Une scène idéalisée et « familiale »
Dessinée par l’illustrateur Théo Matejko (1893-1946), l’affiche Populations abandonnées, faites confiance au soldat allemand ! a été imprimée en grand format (123 x 87 cm) et placardée sur de nombreux murs dès la fin du mois de juin 1940.
Le dessin central est accompagné d’un slogan écrit en grandes lettres noires et rouges, disposé en haut (Populations abandonnées,) et en bas (faites confiance au soldat allemand !) de l’image. Cette dernière représente un soldat allemand (vêtu de son uniforme de la Wehrmacht) en compagnie de trois petits enfants français. Beau, grand, solide, les cheveux et les yeux clairs, ce soldat « idéal » selon les critères nazis est aussi souriant et bienveillant. Il porte dans ses bras un garçonnet qui mange avec joie une tartine, tandis que, debout à ses côtés, deux fillettes à la fois timides et désormais rassurées regardent le garçon (et la tartine) avec envie. Tracé au charbon, le graffiti « Et quoi encore ?.. EC. 1940 » est l’œuvre de E. Criks, bijoutier à Paris, qui a conservé cette affiche jusqu’à la fin de la guerre.
De l’ennemi au recours
Écrite en français et directement destinée à la population, l’affiche Populations abandonnées, faites confiance au soldat allemand ! entend faire comprendre à cette dernière que le soldat allemand ne doit désormais plus être considéré comme un ennemi, mais comme un recours protecteur et nourricier pour les familles françaises « abandonnées » par leurs « chefs ».

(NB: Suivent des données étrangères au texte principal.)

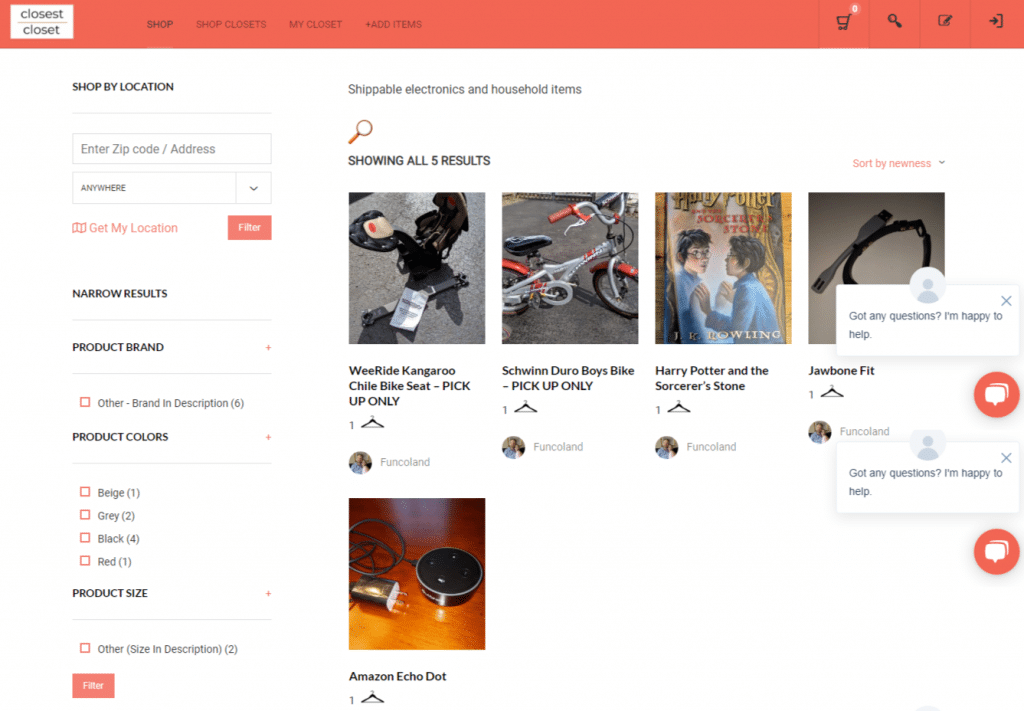
Task: Click the edit/register pencil icon
Action: coord(945,22)
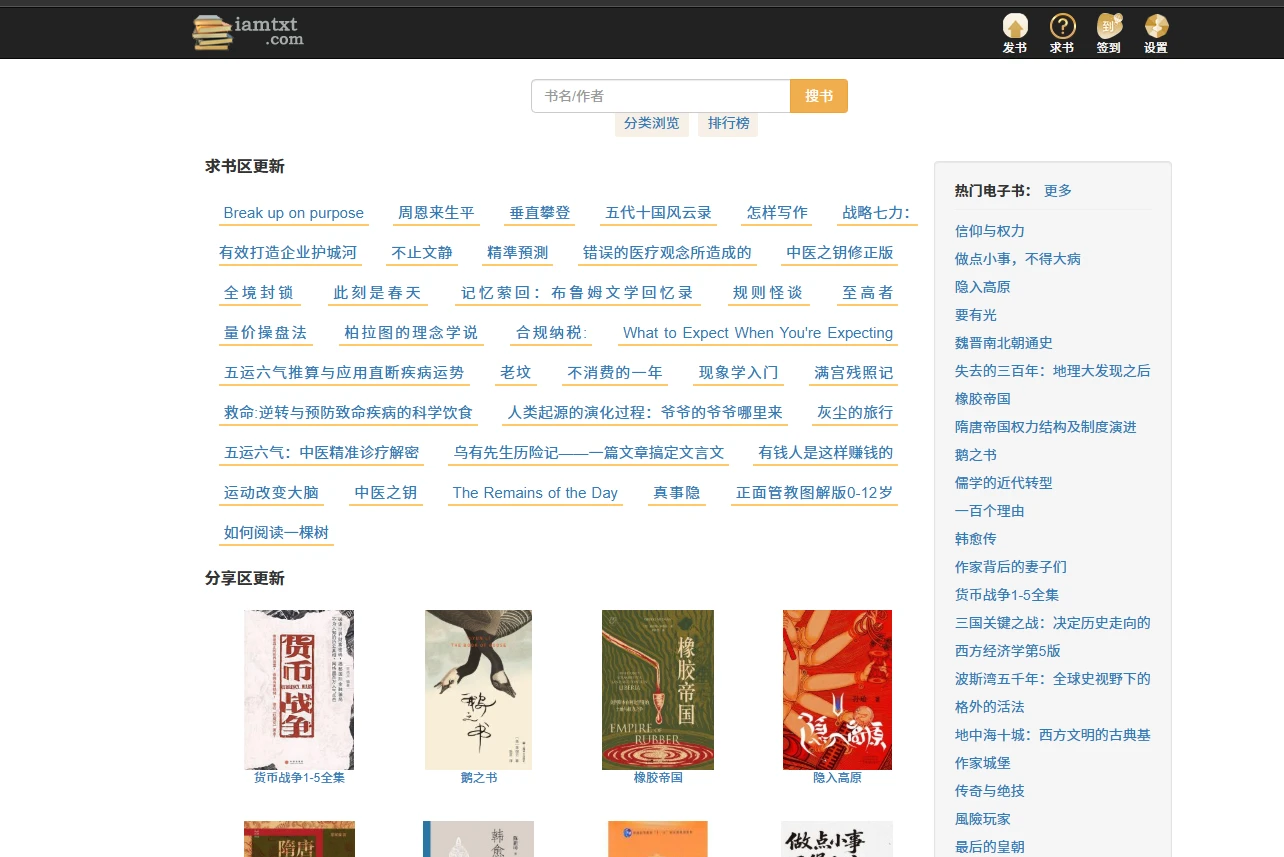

Populations abandonnées (le constat accablant constitue, en haut, la première partie du message) en effet, puisque la défaite de juin a entraîné la retraite désordonnée de l’armée ainsi que l’exode massif de civils fuyant les nazis (faisant des routes du nord de la France un gigantesque chaos), tandis que le gouvernement, les administrations et les autorités locales fuyaient ou tentaient de fuir vers le sud, laissant les populations démunies et désorganisées face à l’occupant.
Soucieuses de rétablir l’ordre au plus vite, les autorités allemandes entendent donc rassurer les civils (faites confiance au soldat allemand !) en montrant par l’image que l’occupation peut être bénéfique, bienveillante (et même préférable à la situation antérieure) pour peu que l’on accepte les nouveaux chefs du pays, plus solides et plus fiables que les anciens.
Sans être forcément représentatif de l’état d’esprit de l’ensemble des Français, le graffiti « Et quoi encore ?.. EC. 1940 » montre quant à lui que certains n’acceptent pas l’occupation nazie.
AZEMA, Jean-Pierre, De Munich à la Libération, 1938-1944, Paris, Éditions du Seuil, 1979.
AZEMA, Jean-Pierre et Wieviorka, Olivier, Vichy, 1940-1944, Paris, Perrin, 1997.
LABORIE, Pierre, Les Français sous Vichy et l'Occupation, Paris, Milan, 2003 PAXTON, Robert, La France de Vichy, 1940-44, Paris, Éditions du Seuil, 1973.
ROSSIGNOL Dominique, Histoire de la propagande en France de 1940 à 1944, Paris, PUF, 1991.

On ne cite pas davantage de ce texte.